We present two families with nondystrophic myotonia harboring a novel heterozygous mutation (E1702del) and a known heterozygous mutation (E1702K).
The proband with E1702K exhibited repeated rhabdomyolysis, and the daughter showed laryngospasm and cyanosis. Functional analysis of the two mutations as well as another known heterozygous mutation (T1700_E1703del), all located on EF hand-like motif in CTerm, was conducted with whole-cell recording of heterologously expressed channel. All mutations displayed impaired fast inactivation.
The CTerm of Nav1.4 is vital for regulating fast inactivation. The study highlights the importance of accumulating pathological mutations of Nav1.4 and their functional analysis data.
摘要:
电压门控钠通道基因(SCN4A)的突变,编码Nav1.4,引起非营养不良性肌强直,偶尔与严重的呼吸暂停和喉痉挛有关。由于Nav1.4的C末端尾部(CTerm)突变,有非营养不良性肌强直的病例报告,但功能分析很少。
我们提出了两个非营养不良性肌强直家族,它们有一个新的杂合突变(E1702del)和一个已知的杂合突变(E1702K)。
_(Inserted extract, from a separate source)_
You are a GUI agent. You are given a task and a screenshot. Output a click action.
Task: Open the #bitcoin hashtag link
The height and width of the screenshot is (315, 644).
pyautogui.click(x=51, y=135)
E1702K的先证者表现出反复的横纹肌溶解,女儿出现了喉痉挛和紫癜。对两种突变以及另一种已知的杂合突变(T1700_E1703del)进行功能分析,全部位于CTerm的EF手形图案上,进行异源表达通道的全细胞记录。所有突变均显示受损的快速失活。
Nav1.4的CTerm对于调节快速失活至关重要。该研究强调了积累Nav1.4的病理突变及其功能分析数据的重要性。
我们提出了两个非营养不良性肌强直家族,它们有一个新的杂合突变(E1702del)和一个已知的杂合突变(E1702K)。
E1702K的先证者表现出反复的横纹肌溶解,女儿出现了喉痉挛和紫癜。对两种突变以及另一种已知的杂合突变(T1700_E1703del)进行功能分析,全部位于CTerm的EF手形图案上,进行异源表达通道的全细胞记录。所有突变均显示受损的快速失活。
Nav1.4的CTerm对于调节快速失活至关重要。该研究强调了积累Nav1.4的病理突变及其功能分析数据的重要性。